Saturday 9 April 2022

#70 REVIEW OF CLOUD CUCKOO LAND

Cloud Cuckoo Land by Anthony Doerr 

For the first hundred or so pages I thought, “This is a mere rip-off of David Mitchell,” who has made connected characters across continents and eons a hallmark. Yet, while the structure may be derivative, the treatment of the themes and characters is certainly not. 

To say that Cloud Cuckoo Land is sprawling is the height of understatement. It spans three millennia from the distant past of the Greek fantasist Antonius Diogenes to the near future space journey of the child Konstance, weaving together additional stories of a 15th C. Bulgarian boy and contemporary Greek girl, a 20th C. gay American veteran of the Korean War and a 21st C. adolescent product of the dying American dream amid burgeoning violence in the name of a cause.

◆ **What you will do**
1. In the Cloud Cuckoo Land review, how much time does the novel span?
2. Continue the Cloud Cuckoo Land review from the end of its last paragraph.

◆ **Records supplied**
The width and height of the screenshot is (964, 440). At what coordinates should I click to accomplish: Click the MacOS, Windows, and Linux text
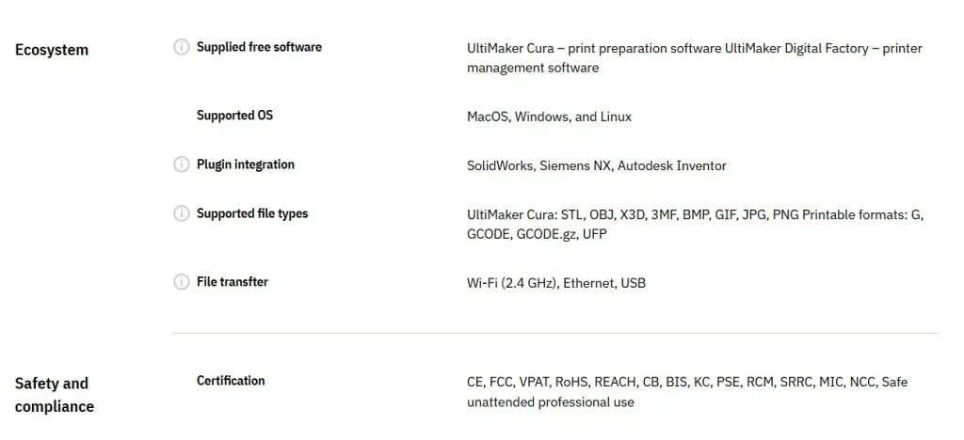tap(549, 117)
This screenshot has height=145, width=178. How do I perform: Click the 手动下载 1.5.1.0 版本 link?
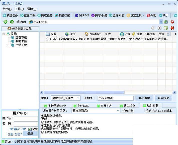click(x=159, y=111)
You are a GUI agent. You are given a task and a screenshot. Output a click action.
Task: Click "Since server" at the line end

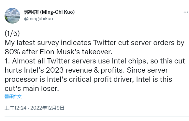tap(147, 70)
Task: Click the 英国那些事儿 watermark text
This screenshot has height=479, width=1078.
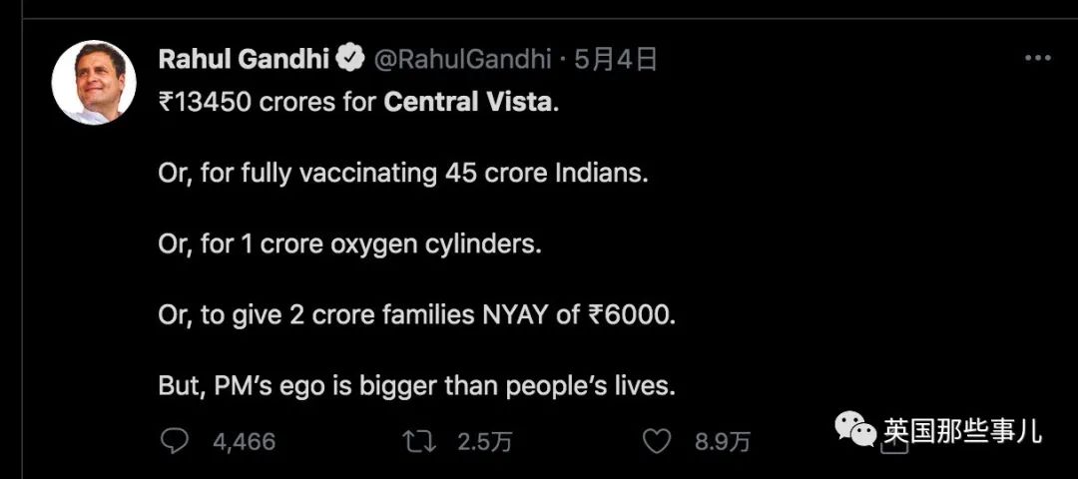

◆ **Numbered responses**
1. Three millennia

2.
What separates Cloud Cuckoo Land from such Mitchell works as Cloud Atlas and The Bone Clocks is Doerr’s willing embrace of sentimentality without slush. Whereas Mitchell’s characters tend to be abstractions, Doerr’s are sympathetic flesh and blood. As in his breakout novel All the Light We Cannot See¸ Doerr has a deft ability to make the reader care about every character, even one as broken and convulsed as the eco-terrorist Seymour.  

Stories, along with the translators, archivists and librarians who preserve them, are ultimately what this book is about. As the erstwhile tutor Licinius says to Anna, “Books, like people, die. If they are not safeguarded, they go out of the world. And when a book goes out of the world, the memory dies a second death.”  

In writing a book as vast, riveting and ambitious as Cloud Cuckoo Land, Anthony Doerr has given it the hope of a deserved long life. As Diogenes writes in his epigram to his own Cloud Cuckoo Land, “Stranger, whoever you are, open this to learn what will amaze you.” Not a treasure chest or a Pandora’s box or a genie’s lamp, but a book like this one.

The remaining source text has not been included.